Baptists early in NH, RI, VT.
Quakers …
Catholic …
Episcopal …
Admissions and dismissals indicated move-ins and move-outs.

Federal 1790-1930, available in all the usual places.
State censuses available for... (available in the syllabus)
Record Search pilot: http://pilot.familysearch.org 
...has some state censuses.

New England Ports:
Boston (1820-1943) available on Ancestry.com.
In 1820 US government started requiring passenger lists.
Passenger and Immigration Lists Index (PILI) is the best source for pre-1820 immigration.
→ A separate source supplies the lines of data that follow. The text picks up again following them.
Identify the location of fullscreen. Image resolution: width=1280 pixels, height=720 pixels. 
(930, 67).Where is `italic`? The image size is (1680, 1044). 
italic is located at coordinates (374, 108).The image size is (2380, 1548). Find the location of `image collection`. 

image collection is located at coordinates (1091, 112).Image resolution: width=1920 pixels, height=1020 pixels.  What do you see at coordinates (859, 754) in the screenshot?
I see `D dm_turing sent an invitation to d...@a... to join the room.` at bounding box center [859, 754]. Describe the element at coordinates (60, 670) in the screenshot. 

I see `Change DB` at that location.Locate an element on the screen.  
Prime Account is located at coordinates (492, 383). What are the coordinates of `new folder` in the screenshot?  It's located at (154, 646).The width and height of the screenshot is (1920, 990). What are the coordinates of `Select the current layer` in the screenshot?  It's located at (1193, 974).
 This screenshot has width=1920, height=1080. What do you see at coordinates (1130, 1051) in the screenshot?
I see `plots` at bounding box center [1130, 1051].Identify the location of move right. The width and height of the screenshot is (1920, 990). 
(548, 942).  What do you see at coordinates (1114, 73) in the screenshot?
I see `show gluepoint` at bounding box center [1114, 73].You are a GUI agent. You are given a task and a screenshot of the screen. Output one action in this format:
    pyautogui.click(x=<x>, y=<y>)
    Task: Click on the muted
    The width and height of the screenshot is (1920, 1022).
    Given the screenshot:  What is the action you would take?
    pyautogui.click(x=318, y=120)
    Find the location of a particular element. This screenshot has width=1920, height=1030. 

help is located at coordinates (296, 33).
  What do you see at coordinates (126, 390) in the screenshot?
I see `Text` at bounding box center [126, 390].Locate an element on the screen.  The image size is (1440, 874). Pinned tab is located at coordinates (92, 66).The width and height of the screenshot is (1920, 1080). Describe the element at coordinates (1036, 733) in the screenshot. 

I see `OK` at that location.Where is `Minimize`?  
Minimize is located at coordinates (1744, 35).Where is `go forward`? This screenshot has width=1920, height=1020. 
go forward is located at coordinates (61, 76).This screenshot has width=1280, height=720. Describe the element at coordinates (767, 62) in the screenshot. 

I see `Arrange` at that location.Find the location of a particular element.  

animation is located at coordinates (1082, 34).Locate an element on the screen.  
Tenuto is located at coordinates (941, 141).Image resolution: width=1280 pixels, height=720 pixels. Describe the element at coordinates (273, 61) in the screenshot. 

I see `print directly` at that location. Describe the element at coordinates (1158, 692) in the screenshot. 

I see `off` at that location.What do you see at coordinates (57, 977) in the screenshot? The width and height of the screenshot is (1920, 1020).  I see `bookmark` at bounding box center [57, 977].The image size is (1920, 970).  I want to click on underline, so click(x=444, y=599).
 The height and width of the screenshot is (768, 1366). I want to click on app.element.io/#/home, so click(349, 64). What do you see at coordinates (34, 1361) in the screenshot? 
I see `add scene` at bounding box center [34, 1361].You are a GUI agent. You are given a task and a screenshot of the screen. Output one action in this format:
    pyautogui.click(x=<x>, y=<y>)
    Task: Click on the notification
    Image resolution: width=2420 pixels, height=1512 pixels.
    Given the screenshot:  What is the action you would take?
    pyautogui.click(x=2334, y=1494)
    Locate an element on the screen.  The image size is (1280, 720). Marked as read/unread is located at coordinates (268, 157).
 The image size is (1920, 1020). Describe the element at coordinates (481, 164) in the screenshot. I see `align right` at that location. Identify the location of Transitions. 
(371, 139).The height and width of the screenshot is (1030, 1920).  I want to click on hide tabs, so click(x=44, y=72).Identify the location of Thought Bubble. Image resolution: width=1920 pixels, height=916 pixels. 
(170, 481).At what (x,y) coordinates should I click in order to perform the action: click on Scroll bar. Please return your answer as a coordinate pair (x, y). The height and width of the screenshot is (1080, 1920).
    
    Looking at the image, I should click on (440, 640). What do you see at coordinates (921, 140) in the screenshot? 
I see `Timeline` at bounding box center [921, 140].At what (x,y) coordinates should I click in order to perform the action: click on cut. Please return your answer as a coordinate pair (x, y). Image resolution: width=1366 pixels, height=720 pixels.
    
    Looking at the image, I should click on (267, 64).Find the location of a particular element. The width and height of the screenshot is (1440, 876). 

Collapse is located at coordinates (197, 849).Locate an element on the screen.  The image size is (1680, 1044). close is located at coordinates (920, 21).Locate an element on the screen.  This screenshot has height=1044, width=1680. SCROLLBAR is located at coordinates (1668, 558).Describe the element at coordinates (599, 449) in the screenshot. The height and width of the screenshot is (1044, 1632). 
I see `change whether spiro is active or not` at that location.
Available on Ancestry.com or in books.
Canadian Border Crossings, 1895-1924.
Minor Ports: See FHL 973 W33u

New England Naturalizations:
- 1791-1906 Index to Naturalizations across multiple states.
Post 1906 go to NCIS website.

To find all these records:
* Family History Library Catalog:
Go to FHLC and search under place, using jurisdictions we've identified. 
* Record Search
* Ancestry.com fee, or free at FHL
* wiki http://wiki.familysearch.org
Showing the wiki organization.
* vitalrec.com
http://www.vitalrec.com - gives addresses
* newenglandancestors.org
http://www.newenglandancestors.org - some free, some fee, free at FHL
* Societies, Archives, and Libraries:
Societies: NEHGS
Archives: NARA, state, Church.
Libraries: Public, town or county http://www.publiclibraries.com
Historians: town or county
And we're done with the 1:30 session.

Several times during her presentation, Marilyn recommended the book, The Genealogists Handbook for New England Research. I didn’t realize there have been multiple books with this title. Checking the syllabus, I see it was Marcia D. Melnyk’s.

This article is one in a series of session reports from the recent 2009 Salt Lake City Family History Expo taken from my live tweets of the event. Please see my Tweeting Presentations Policy for further information, including the formatting guidelines I attempt to follow and instructions for correcting errors. Additions are in italics.